Justice Lateef Lawal-Akapo, in a ruling on Monday, said the EFCC erred when it filed the case before the State High Court rather than the Federal High Court.
The judge said he was bound by the decisions of the Court of Appeal in the cases of a former Managing Director of Finbank Plc, Mr. Okey Nwosu, and a former Managing Director of the defunct Intercontinental Bank, Dr. Erastus Akingbola.
The judge held, “The allegation of purchase of shares and stocks is contained in 15 out of the 27 counts brought against the accused. The case falls squarely within the precinct of the decision of the Court of Appeal in Okey Nwosu as well as Erastus Akingbola’s case.
“The decision of the Court of Appeal becomes the extant law on the subject to the effect that any allegation of purchase of shares and stocks in any manner or colouration falls within the jurisdiction of the Federal High Court.
“The Federal High Court, as opposed to the State High Court, has juridiction pursuant to Section 211(d)(h) of the 1999 constitution of the Federal Republic of Nigeria as amended.
“However learned a lower court may consider itself to be, the lower court is bound by the decision of the higher court and this is based on the doctrine of stare decisis in the Nigerian legal system.
“Consequently, this court is bound by the decision of the Court of Appeal in the case of the Federal Republic of Nigeria versus Okey Nwosu and the case of the Federal Republic of Nigeria versus Erastus Akingbola.”
The judge also dismissed an application by the EFCC asking for indefinite adjournment in Atuche’s case pending the outcome of the EFCC’s appeal at the Supreme Court in the case of Nwosu.
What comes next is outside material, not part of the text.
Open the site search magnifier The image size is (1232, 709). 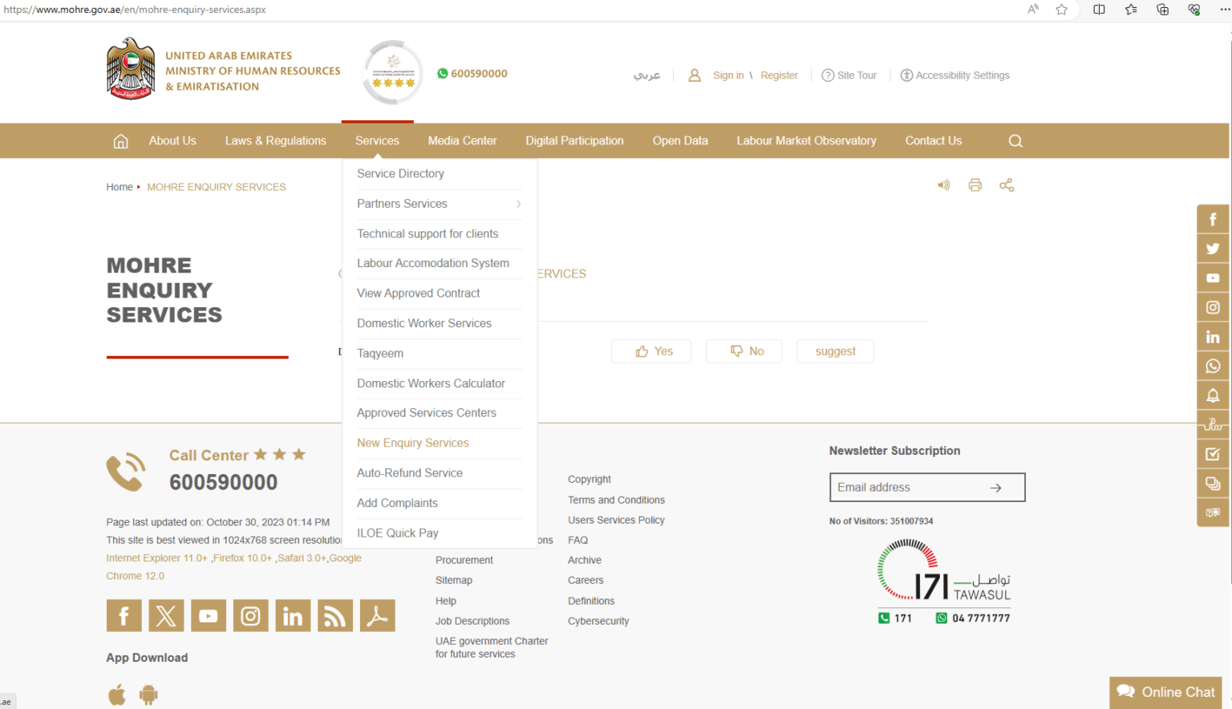[x=1015, y=140]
The EFCC’s lawyer, Mr. Dele Adesina (SAN), had in the said application, urged the court to adjourn all proceedings sine die in Atuche’s trial pending the decision of the Supreme Court in the case of Nwosu.
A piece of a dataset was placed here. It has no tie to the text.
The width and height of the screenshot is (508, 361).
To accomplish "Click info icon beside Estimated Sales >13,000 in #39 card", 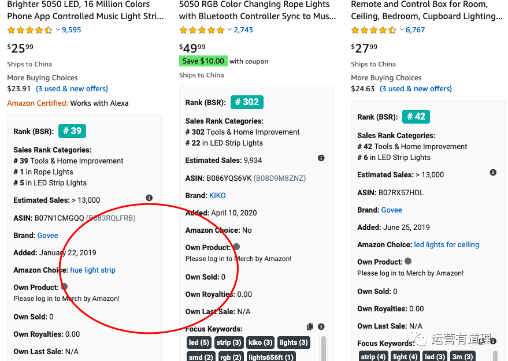I will click(149, 198).
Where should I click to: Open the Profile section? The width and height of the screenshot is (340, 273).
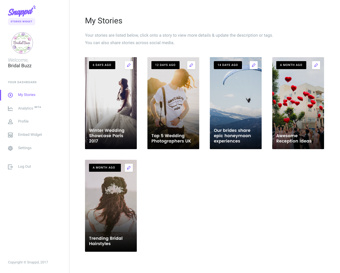pos(23,121)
Adesina said the anti-graft agency was not pleased with the decision of the Court of Appellate which freed Nwosu of the theft charges filed against him.
But Atuche’s lawyer, Chief Anthony Idigbe (SAN), said it would be unjust for the court to tie his client’s fate down to the pending decision of the Supreme Court in the EFCC’s appeal against Nwosu’s discharge.
According to Idigbe, granting such an application was tantamount to the court already assuming jurisdiction where it lacked any.